Drug Prices After Patent Expirations in High-Income Countries and Implications for Cost-Effectiveness Analyses

Abstract

Importance: Understanding how patent expirations affect drug prices is crucial because price changes directly inform accurate cost-effectiveness assessments. This study investigates the association between patent expirations and drug prices in 8 high-income countries and evaluates how the changes affect cost-effectiveness assessments.

Objective: To analyze how the expiration of drug patents is associated with drug price changes and to assess the implications of these price changes for cost-effectiveness evaluations.

Design, setting, and participants: This cohort study performed an event study design using data from 8 high-income countries to assess the association between patent expiration and drug prices, and created a simulation model to understand the implications for cost-effectiveness analyses. The simulation cost-effectiveness model analyzed the implications of including or ignoring postpatent price dynamics.

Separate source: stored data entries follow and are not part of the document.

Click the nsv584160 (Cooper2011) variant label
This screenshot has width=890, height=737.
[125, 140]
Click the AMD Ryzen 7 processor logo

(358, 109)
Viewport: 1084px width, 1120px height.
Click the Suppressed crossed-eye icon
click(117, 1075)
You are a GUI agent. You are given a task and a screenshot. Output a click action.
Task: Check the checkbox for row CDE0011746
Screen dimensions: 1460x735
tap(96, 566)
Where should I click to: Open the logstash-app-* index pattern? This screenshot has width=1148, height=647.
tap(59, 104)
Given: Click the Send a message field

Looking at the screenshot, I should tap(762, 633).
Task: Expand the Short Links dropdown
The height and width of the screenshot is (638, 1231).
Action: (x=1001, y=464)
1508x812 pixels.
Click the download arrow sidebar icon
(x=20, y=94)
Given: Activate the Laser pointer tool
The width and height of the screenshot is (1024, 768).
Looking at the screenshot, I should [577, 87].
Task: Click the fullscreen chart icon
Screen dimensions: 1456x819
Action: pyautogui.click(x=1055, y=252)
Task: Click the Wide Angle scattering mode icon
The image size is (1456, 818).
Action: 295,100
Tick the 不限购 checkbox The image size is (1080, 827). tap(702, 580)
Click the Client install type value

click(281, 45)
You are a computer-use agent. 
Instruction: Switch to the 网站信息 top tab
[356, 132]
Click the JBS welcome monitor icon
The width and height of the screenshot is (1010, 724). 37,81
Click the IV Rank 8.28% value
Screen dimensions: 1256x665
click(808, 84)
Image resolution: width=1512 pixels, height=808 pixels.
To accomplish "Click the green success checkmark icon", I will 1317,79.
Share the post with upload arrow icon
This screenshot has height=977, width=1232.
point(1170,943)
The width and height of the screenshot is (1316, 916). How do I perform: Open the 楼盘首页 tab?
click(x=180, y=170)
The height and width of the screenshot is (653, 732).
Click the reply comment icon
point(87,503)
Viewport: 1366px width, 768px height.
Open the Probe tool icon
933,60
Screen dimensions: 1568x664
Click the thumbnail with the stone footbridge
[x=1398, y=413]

Exposure: Drug patent expiration.

Main outcomes and measures: Change in drug prices and differences in incremental cost-effectiveness ratios when considering vs ignoring postpatent price dynamics.

Results: The sample comprised 505 drugs undergoing patent expiration in Australia, Canada, France, Germany, Japan, Switzerland, UK, and US. Price decreases were statistically significant over the 8 years after patent expiration, with the fastest price declines observed in the US: 32% (95% CI, 24%-39%) in year 1 after patent expiration and 82% (95% CI, 71%-89%) in the 8 years after patent expiration. Estimates for other nations ranged from a decrease of 64% in Australia to 18% in Switzerland in the 8 years after expiration. The cost-effectiveness simulation model indicated that not accounting for generic entry into the market may produce biased incremental cost-effectiveness ratios of 40% to -40%, depending on the scenario.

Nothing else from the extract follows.